Image: Reidar Hahn/Fermilab

Astronomers are celebrating the first-ever map of dark energy in the cosmos, thanks to a special camera designed to capture images of the otherwise invisible force that is thought to permeate the universe.

Scientists with the Dark Energy Survey, which includes astronomers at Texas A&M University, released the first in a series of dark energy maps during a recent national meeting in Baltimore.

The first map covers roughly 3 percent of the total area the survey plans to image during its five-year run, which ends in 2018. As the largest contiguous maps created at this level of detail, each subsequent map  should enhance the understanding of dark matter’s role in the formation of galaxies.

Texas A&M astronomers Darren DePoy, Louis Strigari and Jennifer Marshall, and graduate student Ting Li, are among 300 members of the international, interdisciplinary collaboration that spans 25 institutions and six nations.
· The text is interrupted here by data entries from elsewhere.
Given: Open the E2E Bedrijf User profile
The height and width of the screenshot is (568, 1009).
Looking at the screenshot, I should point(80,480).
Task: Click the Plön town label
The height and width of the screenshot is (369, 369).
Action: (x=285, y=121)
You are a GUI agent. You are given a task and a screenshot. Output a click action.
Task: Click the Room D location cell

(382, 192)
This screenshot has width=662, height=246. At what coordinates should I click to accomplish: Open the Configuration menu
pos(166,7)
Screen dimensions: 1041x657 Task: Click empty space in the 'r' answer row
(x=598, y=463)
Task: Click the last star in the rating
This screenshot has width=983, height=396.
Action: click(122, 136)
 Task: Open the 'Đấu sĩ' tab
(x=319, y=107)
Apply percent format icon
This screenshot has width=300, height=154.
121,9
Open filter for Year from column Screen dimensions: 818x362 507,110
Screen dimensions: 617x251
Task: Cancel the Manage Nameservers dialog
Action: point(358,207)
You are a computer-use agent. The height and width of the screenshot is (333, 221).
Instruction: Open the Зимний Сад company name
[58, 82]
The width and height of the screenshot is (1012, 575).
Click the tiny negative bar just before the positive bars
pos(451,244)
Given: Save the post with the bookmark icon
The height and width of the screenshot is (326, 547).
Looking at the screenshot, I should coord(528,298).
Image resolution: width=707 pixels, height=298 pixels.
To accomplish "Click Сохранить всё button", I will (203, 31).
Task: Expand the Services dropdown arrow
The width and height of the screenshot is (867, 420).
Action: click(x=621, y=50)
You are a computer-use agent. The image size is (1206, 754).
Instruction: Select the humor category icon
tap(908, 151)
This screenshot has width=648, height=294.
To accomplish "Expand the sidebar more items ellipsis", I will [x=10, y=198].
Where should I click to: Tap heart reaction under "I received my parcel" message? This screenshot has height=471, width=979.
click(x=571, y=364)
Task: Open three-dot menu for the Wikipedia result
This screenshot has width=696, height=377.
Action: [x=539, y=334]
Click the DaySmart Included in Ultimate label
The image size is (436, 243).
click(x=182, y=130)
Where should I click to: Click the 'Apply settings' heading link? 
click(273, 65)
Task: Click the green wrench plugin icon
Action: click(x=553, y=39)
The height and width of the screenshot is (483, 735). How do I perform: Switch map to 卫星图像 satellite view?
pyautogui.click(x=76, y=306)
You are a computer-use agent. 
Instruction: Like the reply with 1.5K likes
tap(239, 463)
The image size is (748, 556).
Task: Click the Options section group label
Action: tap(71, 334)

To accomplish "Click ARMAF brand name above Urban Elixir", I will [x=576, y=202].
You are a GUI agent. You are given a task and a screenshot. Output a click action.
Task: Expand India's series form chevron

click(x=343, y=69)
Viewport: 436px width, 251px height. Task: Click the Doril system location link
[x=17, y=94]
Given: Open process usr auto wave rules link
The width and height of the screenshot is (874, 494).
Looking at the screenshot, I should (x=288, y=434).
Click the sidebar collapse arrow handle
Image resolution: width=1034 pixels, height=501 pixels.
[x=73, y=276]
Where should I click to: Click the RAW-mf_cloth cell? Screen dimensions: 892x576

The survey is made possible by the Dark Energy Camera, a 570-megapixel imaging device that serves as the primary instrument for collecting data. DePoy served as the project scientist for the Dark Energy Camera, which is mounted on the Blanco telescope at the Cerro Tololo Inter-American Observatory in Chile.

DePoy said, “These sorts of measurements, otherwise known as weak lensing, have been almost impossible previously because the required combination of wide-area scope, deep sensitivity in order to detect very faint galaxies and exquisite image quality – which in this case is a combination of excellent ‘seeing’ from the Cerro Tololo Inter-American Observatory site in Chile and careful control of the focus and other optical aberrations in the camera.”